Lotto 34:
Greek Italy. Central and Southern Campania, Capua. AE Quincunx, c. 216-211 BC. Obv. Head of Minerva, wearing Attic helmet right. Rev. KAPU in Oscan letters. Pegasos flying right; five pellets below. HN Italy 482; HGC 1 380; SNG ANS 201; Graziano 2 e 10. AE. 22.34 g. 31.00 mm. R. Rare. Weight in ink on reverse. Green patina, roughness. VF.
Ex Coll. E. J. Haeberlin.
Roman mythological tradition attributed the foundation of Capua (Capu in Oscan) to Capys, a descendant of the Trojan hero, Aeneas. However, the historical city seems to have been an Etruscan settlement with origins extending back into the Villanovian culture period (c. 1100-700 BC).

Data lines =>
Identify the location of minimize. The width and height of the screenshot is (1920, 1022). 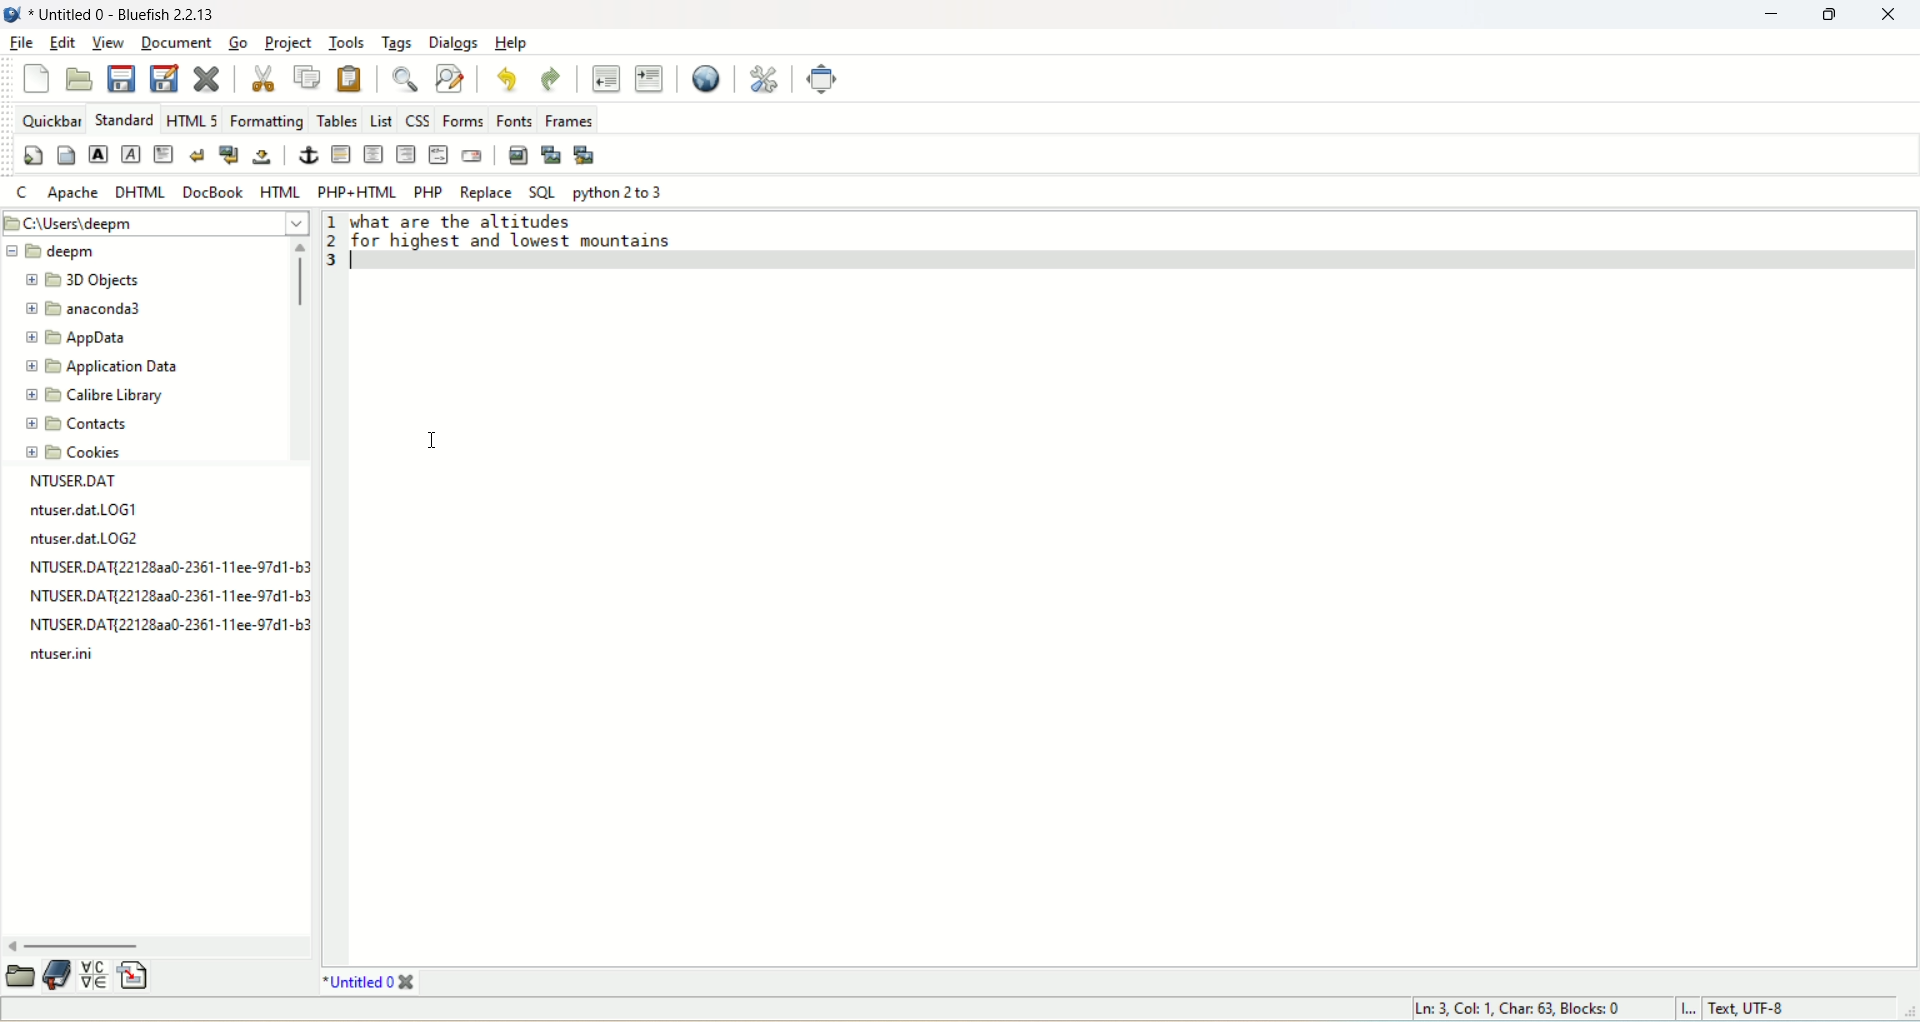
(1767, 17).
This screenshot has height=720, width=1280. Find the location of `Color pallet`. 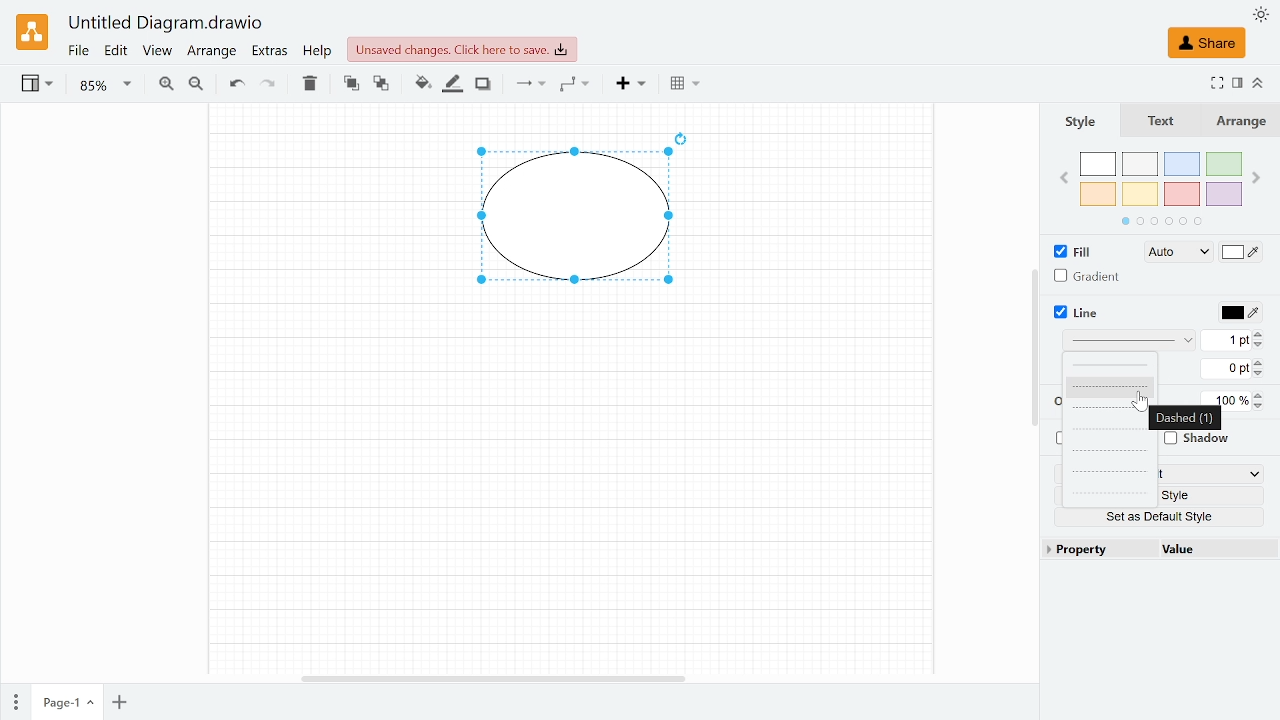

Color pallet is located at coordinates (1162, 188).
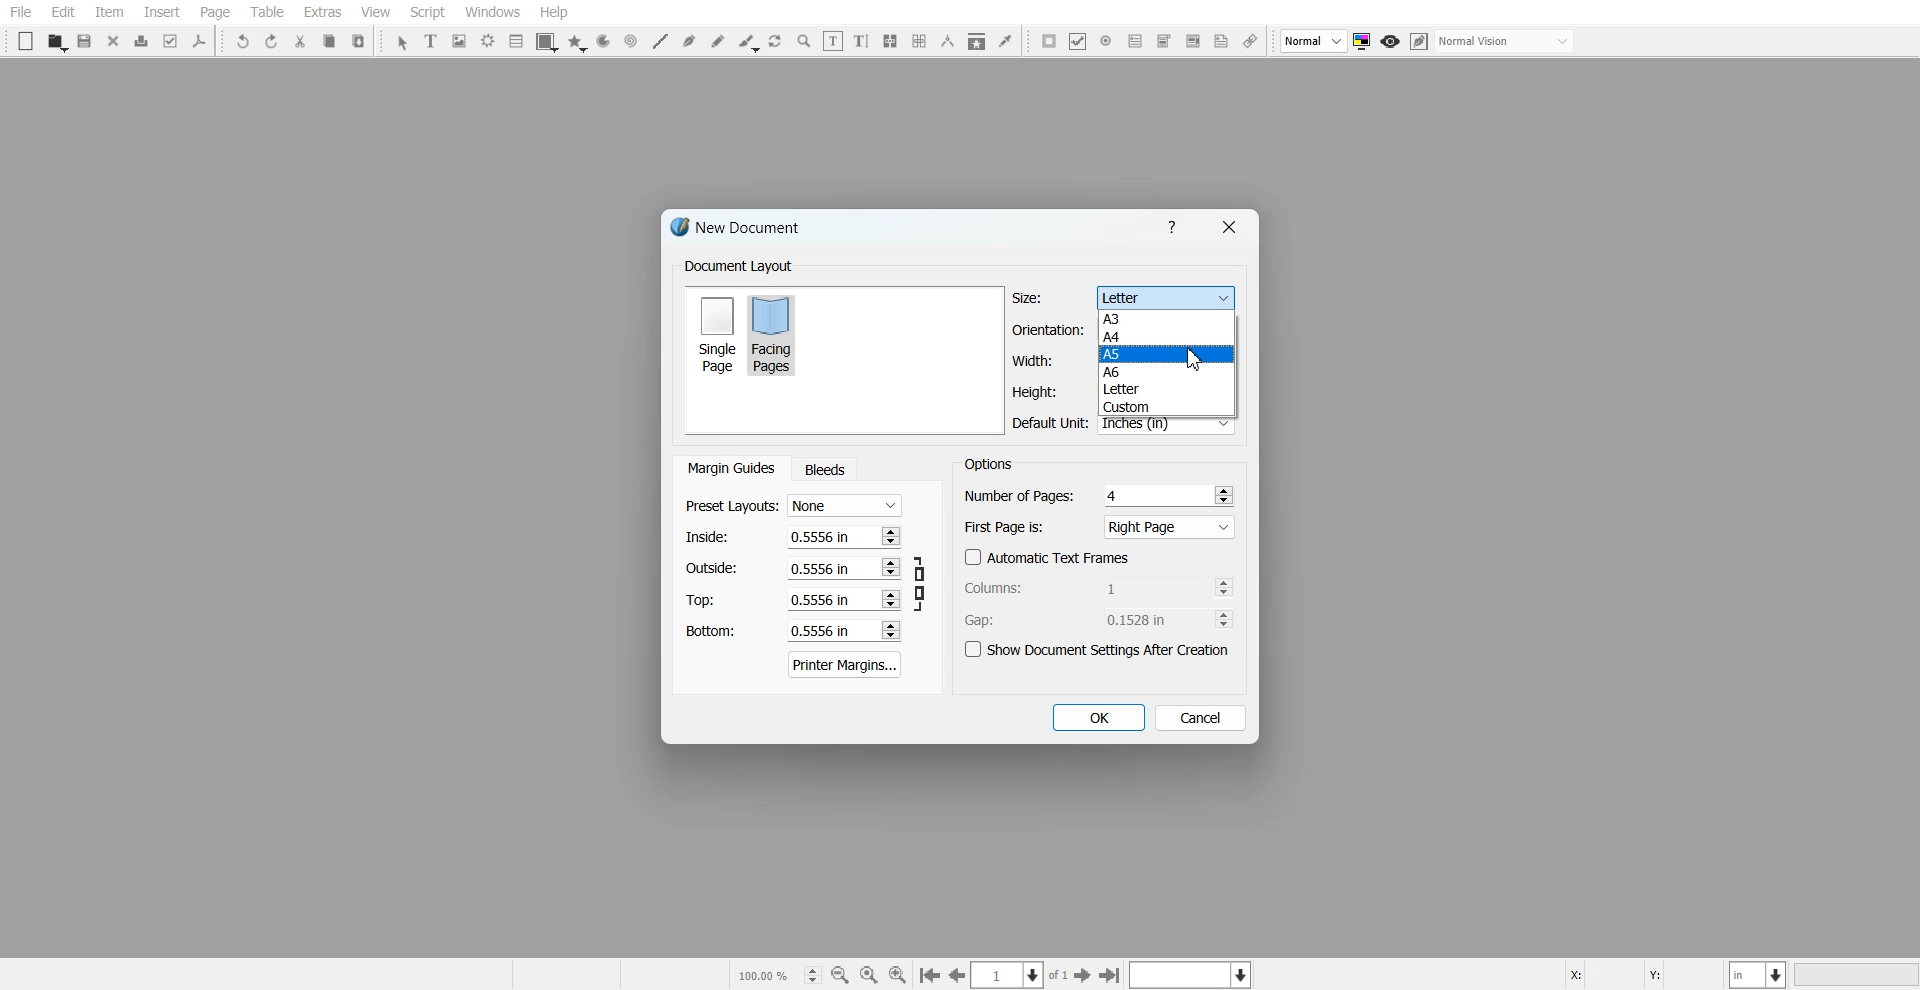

Given problem A => In the coin description, who does Roman mythological tradition credit with founding Capua?
Given problem B => Extract the passage of the coin description from "Roman mythological tradition" to "(c. 1100-700 BC).", word for word.
Given problem C => Which catalog references does the coin description cite for this piece?

Result A => Capys, a descendant of the Trojan hero Aeneas.

Result B =>
Roman mythological tradition attributed the foundation of Capua (Capu in Oscan) to Capys, a descendant of the Trojan hero, Aeneas. However, the historical city seems to have been an Etruscan settlement with origins extending back into the Villanovian culture period (c. 1100-700 BC).

Result C => HN Italy 482; HGC 1 380; SNG ANS 201; Graziano 2 e 10